The members and head of the board of the National Oil Corporation (NOG) and NOC’s operating subsidiaries welcomed an agreement to unify the NOC at a meeting in Tripoli.
According to NOC's announcement on Monday, unifying the NOCs require agreement on five main issues.
"First, the higher authorities. Second, budgets. Third, what to do about agreements signed since the split, including the possibility of conflicting agreements. Fourth, personnel, including the composition of the board. Fifth, the location of the headquarters," according to statement.
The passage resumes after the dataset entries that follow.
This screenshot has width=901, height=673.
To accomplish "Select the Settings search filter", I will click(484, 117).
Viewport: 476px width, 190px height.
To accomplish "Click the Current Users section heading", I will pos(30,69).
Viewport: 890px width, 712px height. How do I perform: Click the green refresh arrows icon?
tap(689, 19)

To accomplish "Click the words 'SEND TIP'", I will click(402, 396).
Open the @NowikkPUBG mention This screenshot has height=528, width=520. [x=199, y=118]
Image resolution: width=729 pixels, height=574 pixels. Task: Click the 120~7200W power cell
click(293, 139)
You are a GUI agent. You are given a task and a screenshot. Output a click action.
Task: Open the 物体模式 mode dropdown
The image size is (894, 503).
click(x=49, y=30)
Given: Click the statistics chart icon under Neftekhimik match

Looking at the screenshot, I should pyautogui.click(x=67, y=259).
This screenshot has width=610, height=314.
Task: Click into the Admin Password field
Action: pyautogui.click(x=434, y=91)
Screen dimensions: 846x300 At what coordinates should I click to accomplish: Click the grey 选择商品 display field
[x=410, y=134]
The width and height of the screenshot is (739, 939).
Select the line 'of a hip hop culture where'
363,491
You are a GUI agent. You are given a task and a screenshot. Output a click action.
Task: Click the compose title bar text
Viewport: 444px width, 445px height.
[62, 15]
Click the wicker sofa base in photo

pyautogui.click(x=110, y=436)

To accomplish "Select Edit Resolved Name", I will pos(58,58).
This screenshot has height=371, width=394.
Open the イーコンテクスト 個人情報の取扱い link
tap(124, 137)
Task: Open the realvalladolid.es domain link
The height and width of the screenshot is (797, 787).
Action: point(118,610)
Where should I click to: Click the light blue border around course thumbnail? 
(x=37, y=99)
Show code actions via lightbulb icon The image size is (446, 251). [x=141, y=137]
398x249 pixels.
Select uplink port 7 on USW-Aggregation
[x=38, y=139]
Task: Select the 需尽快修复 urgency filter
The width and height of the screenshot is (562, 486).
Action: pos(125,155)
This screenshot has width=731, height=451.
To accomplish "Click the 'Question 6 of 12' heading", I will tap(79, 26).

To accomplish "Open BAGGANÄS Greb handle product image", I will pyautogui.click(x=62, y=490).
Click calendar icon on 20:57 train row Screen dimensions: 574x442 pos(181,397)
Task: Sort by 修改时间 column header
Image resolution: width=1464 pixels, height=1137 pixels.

NOC chairman Mustafa Sanalla told attendees the higher authorities for the agreement are the Presidency Council and the House of Representatives.
It is also stated that the headquarters of NOC, as was ordered by the government in 2013, will be moved to Benghazi when security and infrastructure permit.
"With the unity of the country at stake, this is a fully achievable agreement,” Sanalla told.
Sanalla also told that one of the fundamental principles of this agreement is that Libya’s oil must be used for the benefit of all Libyans.
"Funds from the sale of oil by NOC will continue to be paid to the Central Bank, and it is up to the Presidency Council and House of Representatives to ensure that the money is distributed fairly, including to cover NOC budgets,” he emphasized.
Additionally, It is stated that the agreement came into effect immediately on its signing, he said, and does not require further approval since it was negotiated at the behest of Prime Minister-designate Fayez Serraj.
Libya had an output capacity of about 1.5 million barrels per day before the 2011 revolt.(Anadolu Agency)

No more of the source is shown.